10 ribuan aja neng biar cepet. jadi semuanya 50 ribu...kata si bapak
Triiiing.... kemarin nanya di tukang taneman keliling 1 nya 25 ribu gak kurang lagi... hati girang dooong... tapiiii...mikir... cobain di tawar deh...
Halah pak.... kalau mau cepet mah 20 ribu aja..... kata mak medit belagak cool....
25 aja deh neng biar bisa pulang nih bapak. ..
Ya udah deh... saya beli... tapi anterin ke mobil yaa...
Iya neng...
Sampai mobil, kakang raja bingung istrinya beli taneman banyak banget. Tapi dia lebih bingung lagi liat istrinya ngasih uang 25 ribu ke si bapak tua. 25 ribu dijaman 16 tahun lalu itu banyak lhoooo kalau buat dikasih ke tukang kuli angkut. dulu tarifnya masih 1000.
Kamu gak salah ngasih duit tuh? tanyanya penasaran.
Enggak.... kenapa? xixixi taraaaa...aku keren kan nawar nya... 5 pohon dapet 25 ribu kata si istri medit.
Astaga.... itu pedagang? bukan kuli angkut? si bapak tadi jualan tanaman ini? berapa dia jual? si istri medit diberondong pertanyaan.
Dia nawarin 50 ribu, aku tawar 20 ribu gak dikasih, jadinya 25 soalnya si bapaknya mau buru-buru pulang. Jawab si istri medit masih dengan ceria.
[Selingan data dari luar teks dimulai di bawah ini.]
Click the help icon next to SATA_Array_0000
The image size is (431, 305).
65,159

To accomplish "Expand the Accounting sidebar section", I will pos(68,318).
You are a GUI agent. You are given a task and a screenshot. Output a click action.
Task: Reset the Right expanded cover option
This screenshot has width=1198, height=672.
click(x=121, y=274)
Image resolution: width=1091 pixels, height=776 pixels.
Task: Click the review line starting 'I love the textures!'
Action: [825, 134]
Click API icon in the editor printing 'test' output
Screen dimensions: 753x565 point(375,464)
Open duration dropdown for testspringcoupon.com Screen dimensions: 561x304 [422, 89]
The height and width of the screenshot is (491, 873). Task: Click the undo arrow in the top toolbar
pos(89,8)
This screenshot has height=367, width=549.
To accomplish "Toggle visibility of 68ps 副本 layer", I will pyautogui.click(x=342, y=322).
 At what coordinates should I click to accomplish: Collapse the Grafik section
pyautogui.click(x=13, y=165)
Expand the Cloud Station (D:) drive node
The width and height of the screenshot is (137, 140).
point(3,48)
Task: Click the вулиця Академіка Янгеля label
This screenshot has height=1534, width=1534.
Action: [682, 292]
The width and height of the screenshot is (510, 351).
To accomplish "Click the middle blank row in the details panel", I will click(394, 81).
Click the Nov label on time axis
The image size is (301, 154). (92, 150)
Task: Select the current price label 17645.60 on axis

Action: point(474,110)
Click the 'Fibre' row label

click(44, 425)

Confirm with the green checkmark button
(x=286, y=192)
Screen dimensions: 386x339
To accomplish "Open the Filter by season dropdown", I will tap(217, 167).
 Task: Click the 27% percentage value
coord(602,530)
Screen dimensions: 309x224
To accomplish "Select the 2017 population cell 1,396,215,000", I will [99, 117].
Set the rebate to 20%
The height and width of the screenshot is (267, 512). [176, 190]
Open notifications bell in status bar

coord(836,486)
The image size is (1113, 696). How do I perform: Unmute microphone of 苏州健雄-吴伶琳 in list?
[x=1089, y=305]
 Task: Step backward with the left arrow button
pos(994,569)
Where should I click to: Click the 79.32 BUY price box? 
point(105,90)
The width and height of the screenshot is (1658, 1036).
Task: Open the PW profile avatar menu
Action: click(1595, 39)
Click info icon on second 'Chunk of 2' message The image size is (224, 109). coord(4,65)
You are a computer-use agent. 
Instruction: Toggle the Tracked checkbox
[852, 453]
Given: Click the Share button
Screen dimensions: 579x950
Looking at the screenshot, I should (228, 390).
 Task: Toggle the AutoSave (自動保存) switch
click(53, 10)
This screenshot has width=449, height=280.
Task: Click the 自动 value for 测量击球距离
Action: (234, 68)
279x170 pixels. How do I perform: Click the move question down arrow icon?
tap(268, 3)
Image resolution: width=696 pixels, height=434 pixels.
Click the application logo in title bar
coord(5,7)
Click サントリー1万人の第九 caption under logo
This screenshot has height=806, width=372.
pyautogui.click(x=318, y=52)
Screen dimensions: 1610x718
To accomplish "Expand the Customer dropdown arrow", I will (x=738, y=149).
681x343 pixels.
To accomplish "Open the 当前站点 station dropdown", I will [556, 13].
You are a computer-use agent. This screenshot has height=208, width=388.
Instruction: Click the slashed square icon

Gilaaaaaa, bentak suaminya... Kejar pedagangnya...bayar dengan harga sewajarnya. kalau di tukang bunga harganya 25 ribu berarti di kali 5 jadi 125 ribu. Bayar 125 ribu... katanya dengan suara tinggi
Kenapa??? kan bapaknya aja mau kok jual denganku segitu... istri medit mulai kebingungan dan ketakutan.
Jangan banyak omong... kejar pedagangnya bayar 125 ribu, apa aku buang taneman taneman ini keluar...tegas kakang suami lagi.
Si istri medit lari terbirit-birit ngejar pedagang taneman, yang lagi nunggu angkot.
Pak....pak... saya mau nambahin bayar taneman.... teriaknya sambil berlari.
Si pedagang tanaman memeriksa uangnya. Bener kok neng 25 ribu, katanya memastikan.
Enggak pak... kata suami saya bayarnya harus 125 ribu, ini 100 ribunya.
Kan tadi enengnya nawar 25 ribu bukan 125 ribu. Si bapak mulai kebingungan.
Enggak pak..sama suami saya gak boleh.. katanya harus belinya dengan harga yang sesuai. jadi sama dengan tukang tanaman keliling 25 ribuan dikali 5 jadi 125 ribu. Ini 100 ribuannya... terima ya pak...nanti saya dimarahin sama suami saya.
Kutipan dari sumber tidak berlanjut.